Merry Christmas and Happy New Year from Bob on Books!

Review: Works of Love

Works of Love
Works of Love by Søren Kierkegaard
My rating: 4 of 5 stars

Works of Love is a searching exploration of the distinctive and demanding character of Christian love. It is not a “feel good” book but one that might leave you wondering whether you really have loved at all, or loved well.

Kierkegaard begins with the paradox of love’s character as both hidden and yet bearing fruit in works of love. He then explores the great command to love neighbor as oneself. He plumbs the challenges of loving a neighbor in all the ways we love ourselves, and the fact that it is the neighbor we are to love, literally anyone, and not just the friend or the lover.

He then considers how love is the fulfillment of the law, seen most fully in how Christ fulfilled the law. The law is always indeterminate–we can never know if we’ve met all its demands, but if we love as Christ, we can be sure of this. He also introduces here an idea also found in Bonhoeffer that God is the middle term between us and the person we love. We love others in God and to God. And so also, this is how we love with a clear conscience. We first are transparent with God, and so then with the neighbor we love.

Perhaps even more challenging is to love those we see. We are not to look for those who are lovable but to love those in our sight apart from anything “deserving in them”. But it doesn’t stop there. Kierkegaard’s chapter on the debt of love argues that this is a debt that is never discharged toward another person as long as we live. We can never say we have loved “enough”.

He turns to 1 Corinthians 13 and takes this phrase by phrase. He talks about love building up and, in this, love presupposes the love of the other, that is we upbuild others by presupposing the best in them. Love believes all things, that is it believes, and persists in believing the best of others. It isn’t self protective and thus never truly deceived. Similarly, love hopes all things, is always hopeful of the good in another. Love never seeks its own because there is no “mine” in love. Love hides a multiplicity of sins because this is not what it is looking for, and even when this is unavoidable responds in forgiveness. Love abides and never knows the breaking of a relationship because love keeps loving.

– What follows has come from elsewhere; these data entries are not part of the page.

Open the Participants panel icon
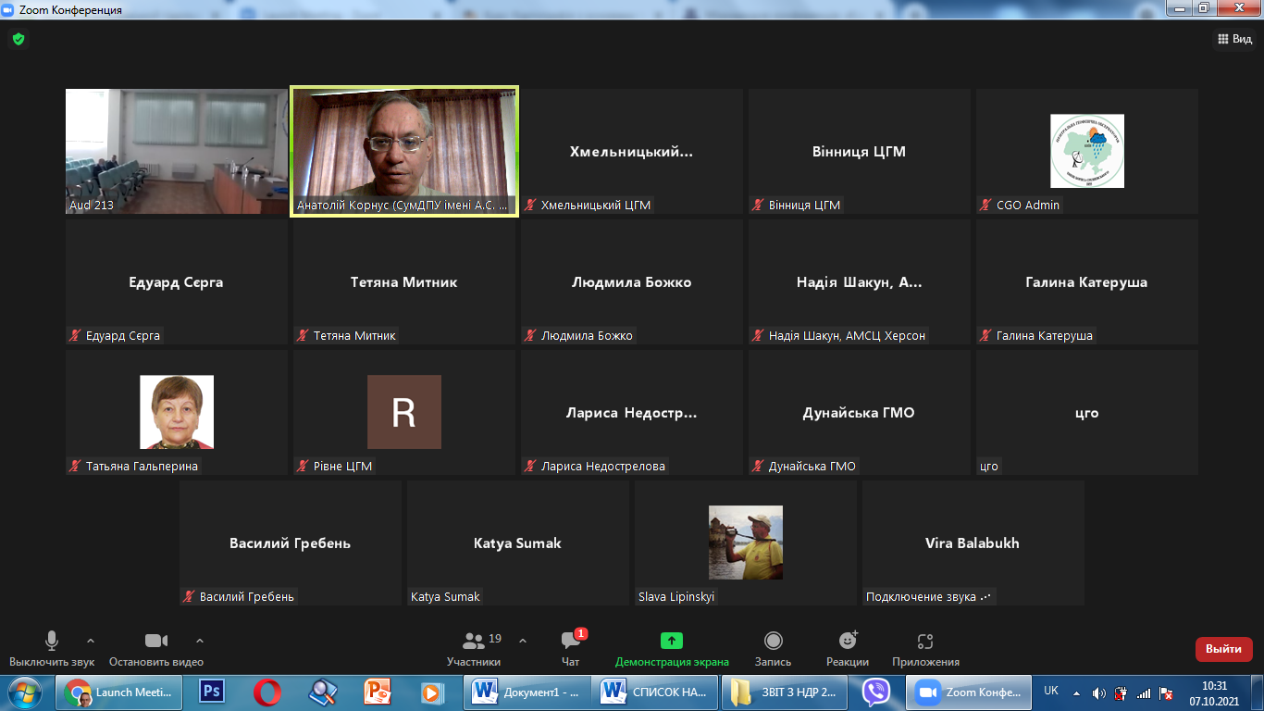 (474, 641)
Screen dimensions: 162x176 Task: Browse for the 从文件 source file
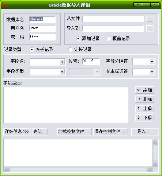[150, 19]
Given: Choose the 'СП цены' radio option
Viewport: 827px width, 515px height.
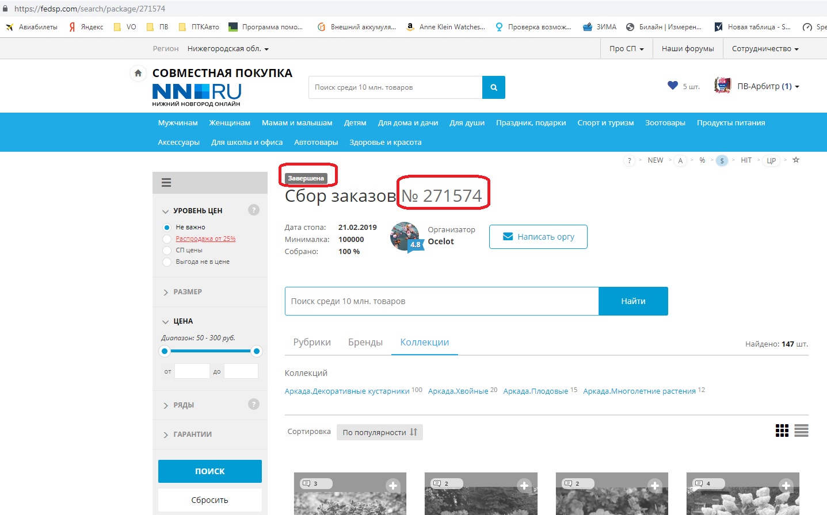Looking at the screenshot, I should (x=167, y=251).
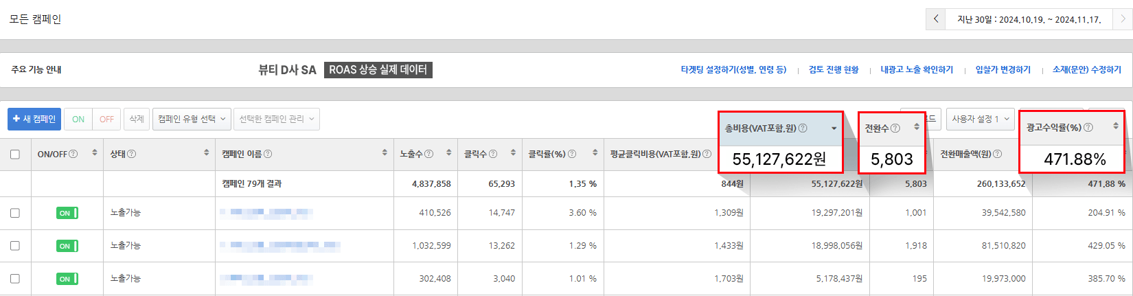Open 사용자 설정 1 dropdown
Image resolution: width=1133 pixels, height=296 pixels.
pyautogui.click(x=980, y=119)
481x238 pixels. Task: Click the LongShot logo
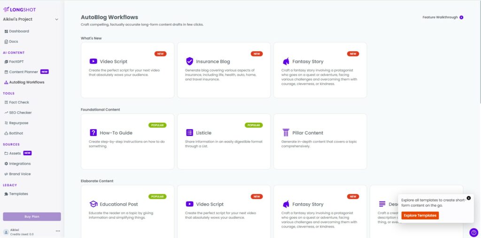tap(19, 9)
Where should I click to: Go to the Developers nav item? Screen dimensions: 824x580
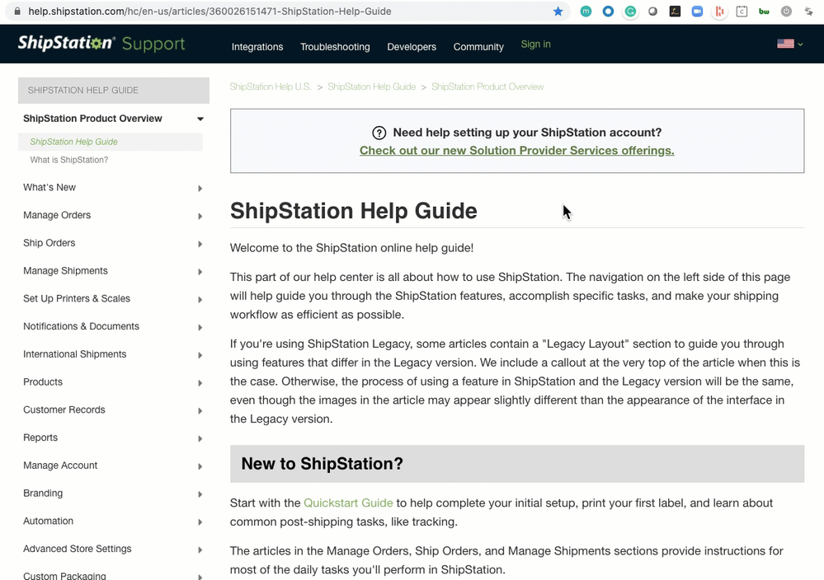tap(412, 47)
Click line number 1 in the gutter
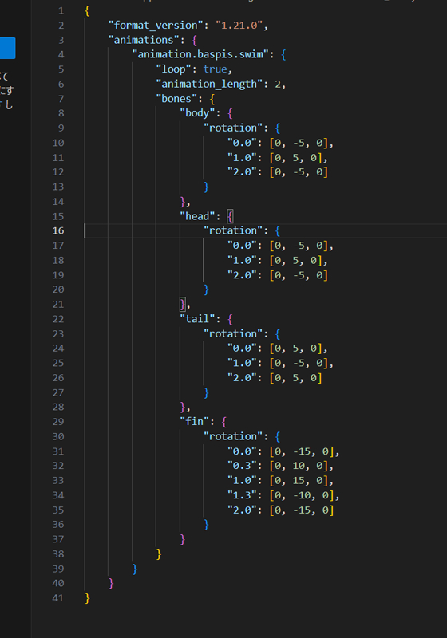 tap(61, 10)
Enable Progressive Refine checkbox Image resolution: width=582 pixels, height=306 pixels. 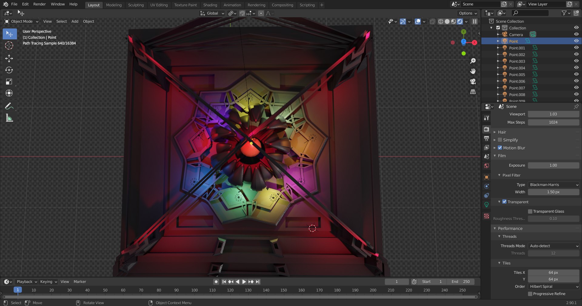[x=530, y=294]
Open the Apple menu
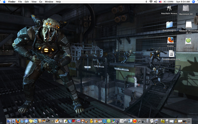198x124 pixels. 4,2
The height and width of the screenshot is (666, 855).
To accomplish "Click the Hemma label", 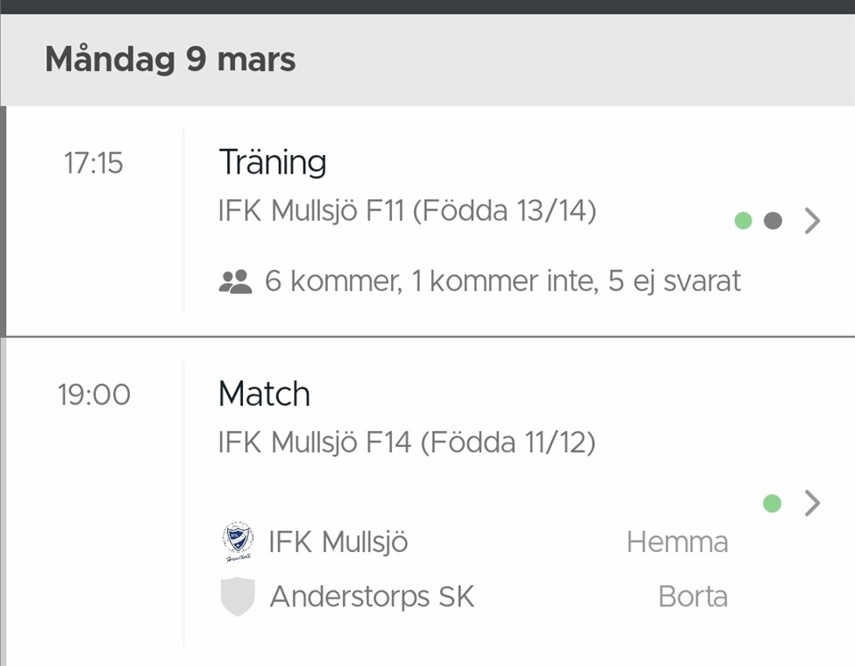I will pos(677,542).
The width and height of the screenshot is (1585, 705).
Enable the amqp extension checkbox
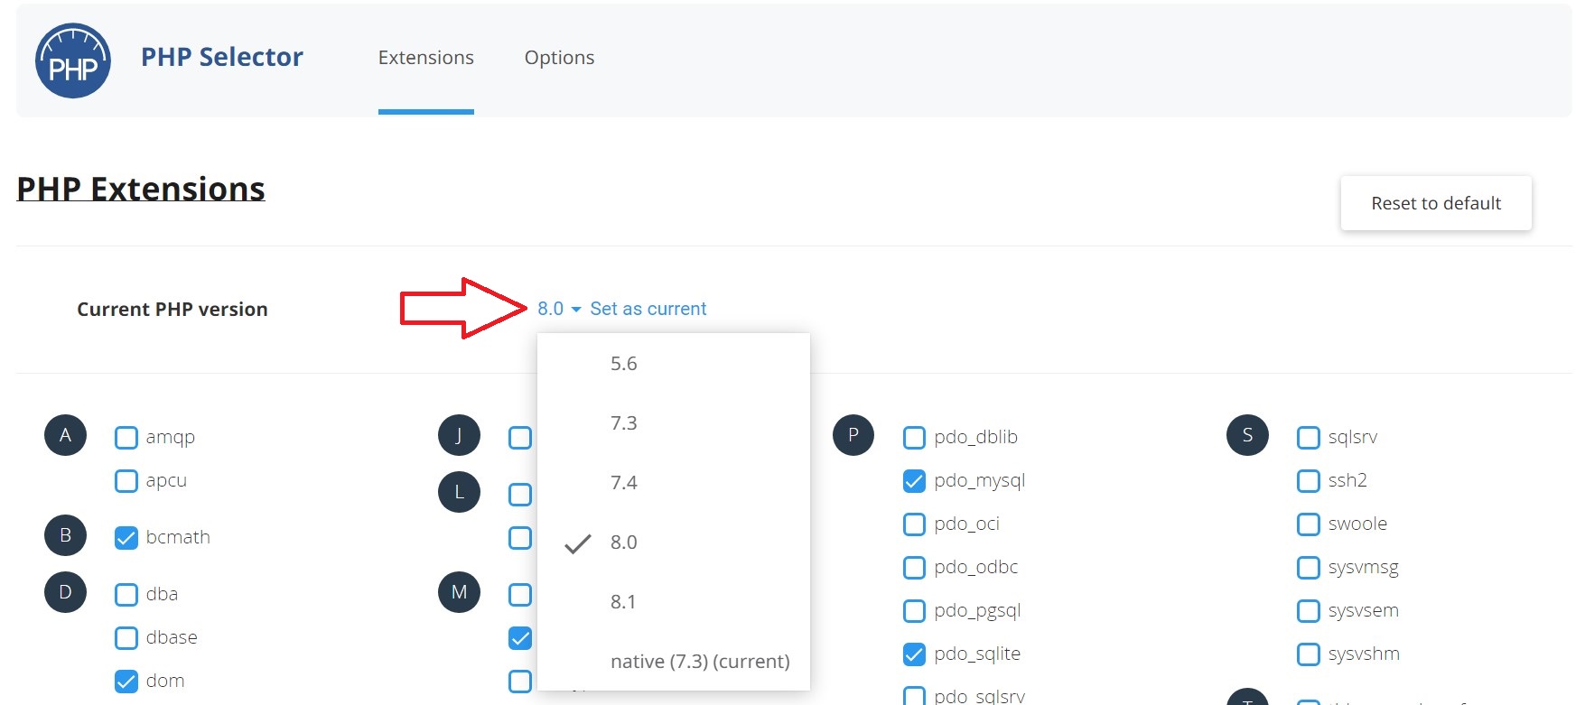(126, 438)
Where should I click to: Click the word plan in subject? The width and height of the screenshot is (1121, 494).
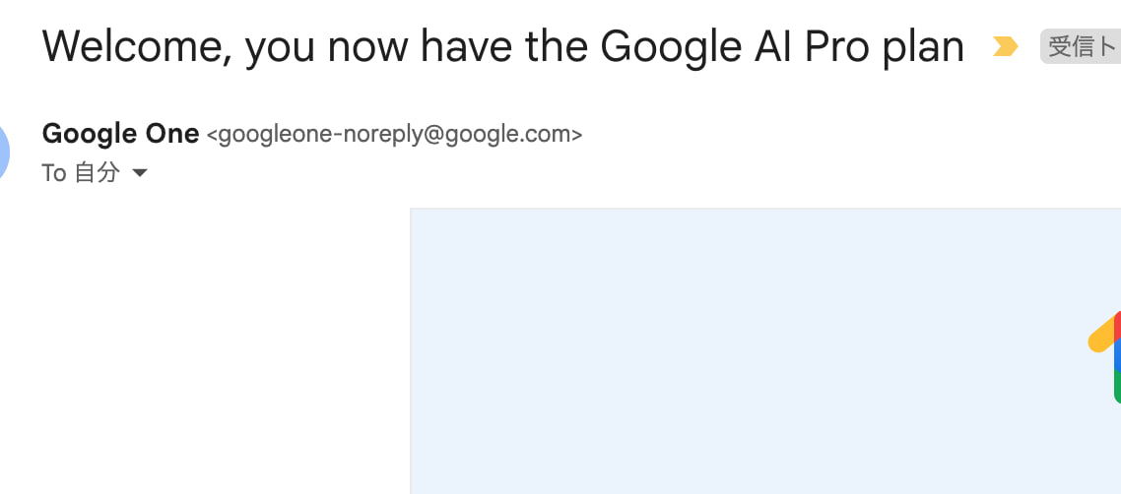(x=920, y=46)
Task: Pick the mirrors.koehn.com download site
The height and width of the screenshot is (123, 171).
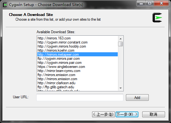Action: (x=78, y=50)
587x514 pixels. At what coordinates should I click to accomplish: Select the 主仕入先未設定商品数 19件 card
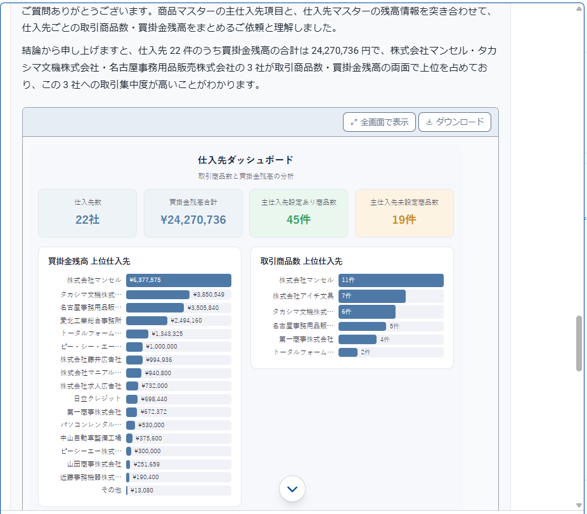click(404, 213)
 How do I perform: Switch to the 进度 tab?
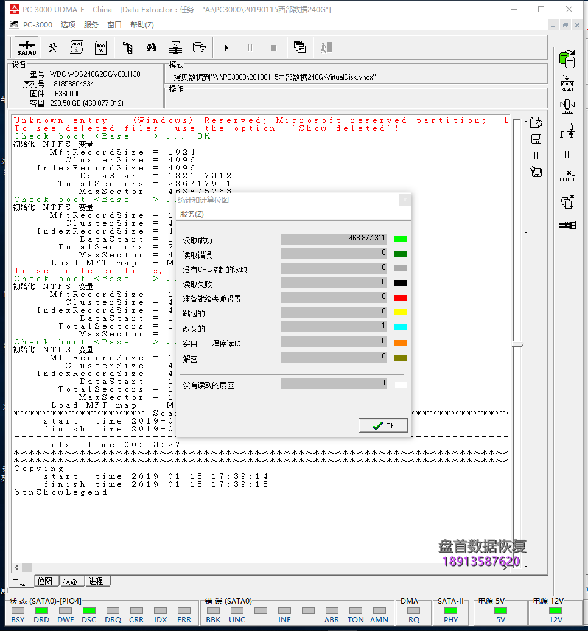pyautogui.click(x=96, y=581)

His concluding chapters explore the character of mercy, the nature of reconciliation, and something I’ve never seen before, an exploration of love in the remembering of the dead, a love that cannot be reciprocated and is therefore the freest love. His concluding chapter truly sums everything up in the idea of “like unto like”. We love and we believe we are loved, we forgive (or not) as we believe we are forgiven. We either live in a world of judgment where we judge others and live under the fearsome judgment of God, or we believe the God of love and forgiveness in Christ and live in that love and forgiveness toward others. Hence, the works of love really are an expression of faith.

If this summary of the book seems a bit ‘dense’ or even perplexing, this probably reflects the book’s character. Kierkegard leaves no stone unturned in his exploration of love. This is a book to be read slowly and perhaps repeatedly and only if one is willing to wrestle with the uncomfortable challenge of what it truly means to practice Christian love. Perhaps this is implicit in Kierkegaard but all this is fact an impossibility apart from Christ’s indwelling fullness. This isn’t simply a more demanding ethic, but one that leads us first to repentance of how poorly we have loved and casts us back onto the empowering presence of God’s Spirit. In every sense then, this is a hard book, but because of that, all the more worthwhile.